Übungen für die Sitzgymnastik mit einer Handvoll Knete

Für die Sitzgymnastik mit Senioren bietet sich Knetmasse als ein aktivierendes Medium an. Das Material ist vielseitig und kann in seiner Beschaffenheit den Bedürfnissen des Übenden angepasst werden. Für die Ausführung der einzelnen Übungen ist es nicht entscheidend, ob Sie Therapieknete, Spielknete, Salzteig oder Softton verwenden. Beachten Sie aber, dass einige Erkrankungen eine Anpassung des Härtegrades der Knetmasse und eine modifizierte Übungsausführung verlangen können. Das Material ist nicht für Menschen mit offenen Wunden oder frischen Narben geeignet. Liegen degenerative Gelenkerkrankungen vor, verwenden Sie kein zu hartes Material und vermeiden Überstreckungen. Die Übungen beziehen sich hauptsächlich auf die Förderung der Beweglichkeit der oberen Extremitäten. Sie bieten sich im Besonderen für Demenzpatienten an, denn sie befriedigen deren Bedürfnis nach taktilen Reizen. Achten Sie bei Menschen mit Demenz bitte unbedingt darauf, dass sie das Material nicht essen. Sind derartige Neigungen bekannt, können Sie auf Salzteig oder ähnliche, unbedenkliche Materialien ausweichen.

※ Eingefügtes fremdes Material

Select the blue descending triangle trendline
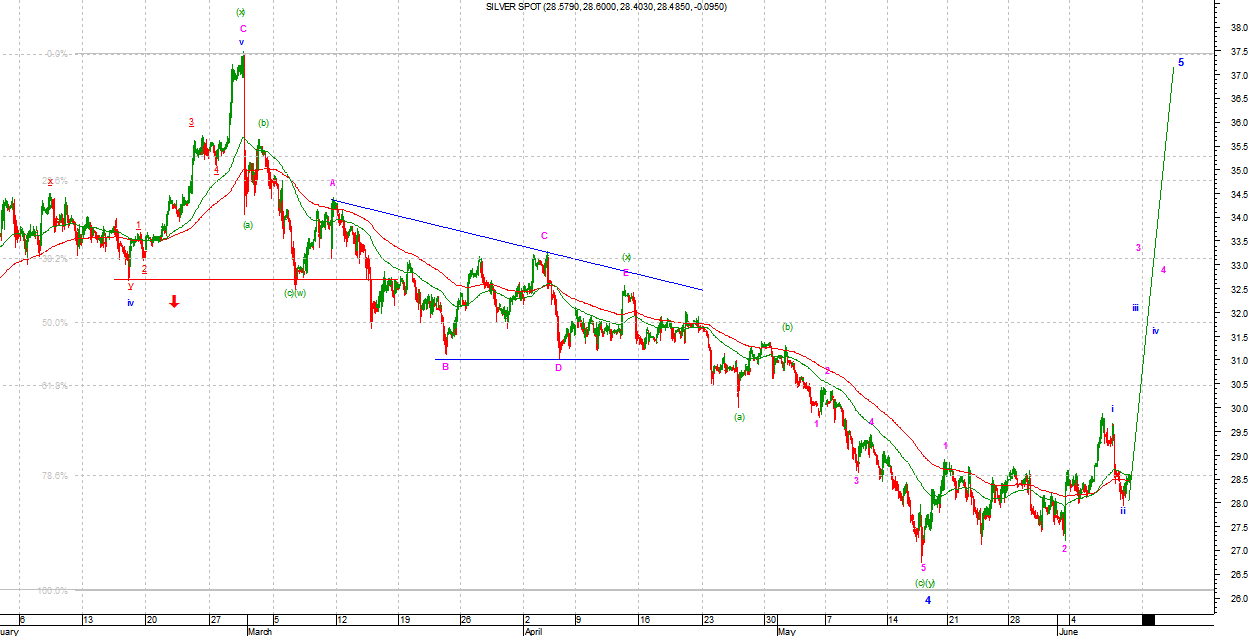Viewport: 1250px width, 636px height. [x=520, y=246]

  1. Einen Ball formen. Jeder Teilnehmer erhält eine faustgroße Menge Knetmaterial. Bitten Sie die Gruppe zunächst, die Knetmasse zu einem Ball zu formen.
  2. Handpumpe. Der entstandene Ball wird mit jeder Hand mehrfach in Form einer Pumpbewegung zusammengedrückt.
  3. Weichklopfen. Leiten Sie die Teilnehmer an, die Knetmasse kräftig auf die Tischplatte unmittelbar vor sich zu werfen. (5 bis 8 Wiederholungen). Viele Materialien werden davon weicher und lassen sich im weiteren Verlauf besser bearbeiten.
  4. Abrollmassage. Führen Sie den Senioren vor, wie sie mit Hilfe des Knetballes ihre Armmuskulatur massieren können. Dazu wird der Ball, ausgehend vom Handgelenk, in kreisenden Bewegungen langsam zur Schulter hinauf gerollt. Erst bearbeitet die rechte Hand den linken Arm, dann umgekehrt.
  5. Ellenbogendrücken. Der Ball liegt mittig vor den Teilnehmern und wird mit den Ellenbogen wechselseitig auf dem Tisch zu einem Fladen zerdrückt. (5 Wiederholungen pro Seite)
  6. Fingerspreizen. Ist der Fladen breit genug, wird die rechte Hand mit gespreizten Fingern vollständig in die Masse gedrückt. Bitten Sie die Teilnehmer, die Finger im Material abwechselnd zu spreizen und zu schließen (8 bis 10 Ausführungen, Seitenwechsel). Die Knetmasse sollte einen Widerstand in den Fingerzwischenräumen bieten.
  7. Unendlich rollen. Zur Lockerung wird das Material in großen Kreisen und „liegenden Achten“ über die Tischplatte gerollt. (Beide Hände zugleich oder im Wechsel einbeziehen.) Die Finger sollten dabei entspannt gerade gehalten, nicht überstreckt werden.
  8. Schlange. Die Masse wird in der Faust zu einem Wulst geformt, der anschließend mit beiden Händen in der eben beschriebenen Grundhaltung auf der Tischplatte zu einer glatten „Schlange“ gerollt wird.
  9. Haare ziehen. Aus dieser „Schlange“ sollen nun im Spitzgriff so viele „Fäden“ wie möglich gezogen werden. Aus der „Schlange“ entsteht eine „haarige Raupe“.

Es bietet sich an, die Übungen mit einem Gespräch über die Erfahrungen der Teilnehmer mit diesen Tieren ausklingen zu lassen und sich, in dem folgenden lockeren Gespräch, nach dem Befinden der Senioren während der Übungen zu erkundigen.